Historical narratives are probably the most important resource for the formation of collective identities. How a group – a family, a region or a nation – tells its own story helps to shape that group’s self-perceptions and plays a part in determining which political and social actions it considers appropriate. Authority figures in politics and society therefore have an interest in conveying images of history that prompt the ‘right’ reactions. Children and teenagers are a key target group, as their attitudes and values are still malleable, or so it is believed.
In this interdisciplinary project, we identify and explore the historical narratives to which young people in Eastern Europe are exposed. The focus is on the representation of twentieth-century Russian/Soviet history. We take a comparative approach to our analysis of developments in Eastern Europe in order to reveal particularities and similarities.
Conscious of the wider call to link cultural studies and the social sciences, in this project we investigate both the logic underlying the production of historical narratives and the effect of those narratives on young people. In so doing, we have been able to show the relevance of cultural narratives for processes of cultural memory in different social and political contexts.
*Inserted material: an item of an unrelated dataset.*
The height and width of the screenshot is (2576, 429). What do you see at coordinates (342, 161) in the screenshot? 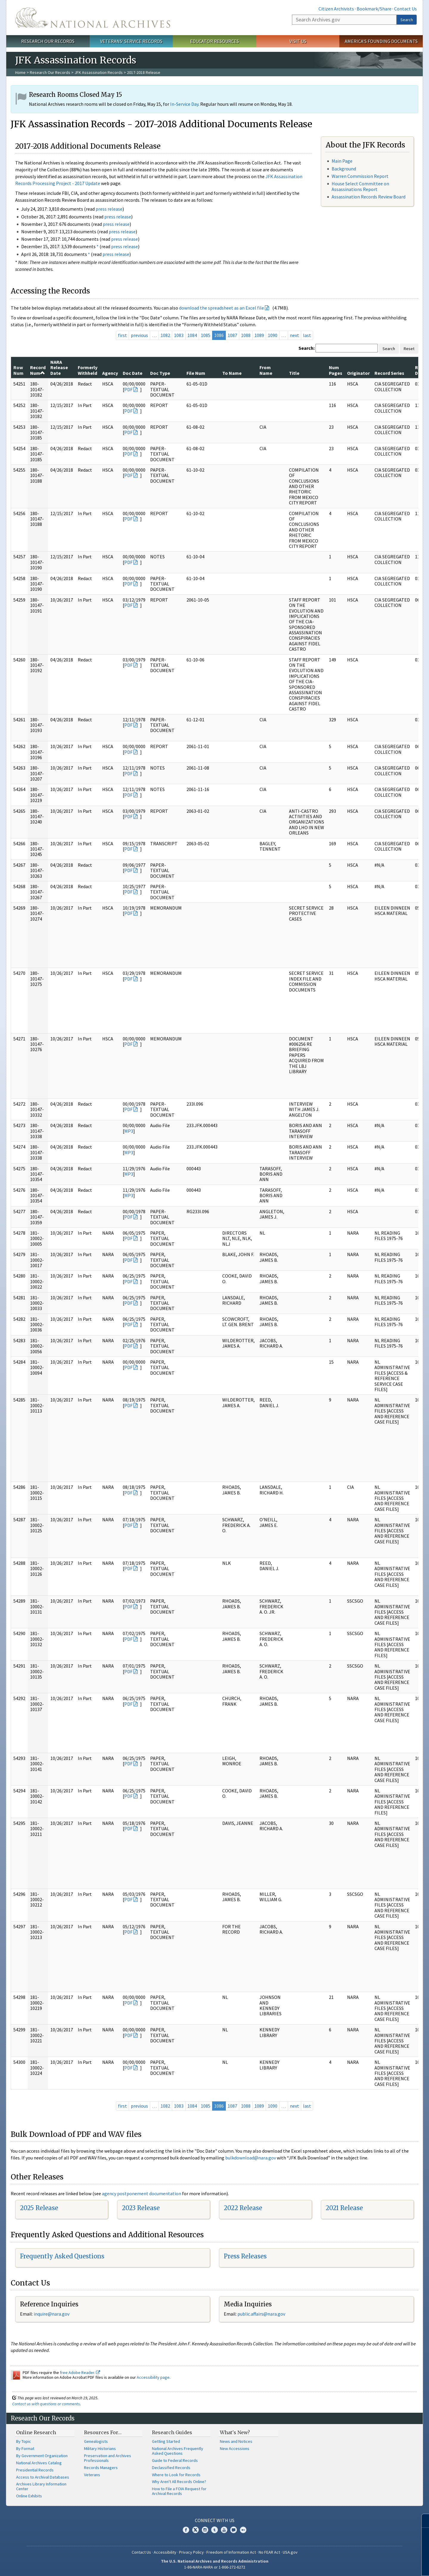
I see `Main Page` at bounding box center [342, 161].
- Qualitative analysis of the historical narratives conveyed in recent history books, literary texts and films
- Analysis of surveys and focus group interviews to identify young people’s perceptions of history
- Comparative analysis in the Eastern and Western European context.
- How do young people position themselves vis-à-vis the historical narratives to which they are exposed in culture, society and politics?
- Under what circumstances do young people question these narratives and when do they assimilate them?
- How are young people’s perceptions of history influenced by cultural artefacts?
- In what ways do cultural memory narratives coincide or conflict with young people’s perceptions of history?
- In what ways are the cultural memory narratives of young people similar or different in Eastern and Western Europe?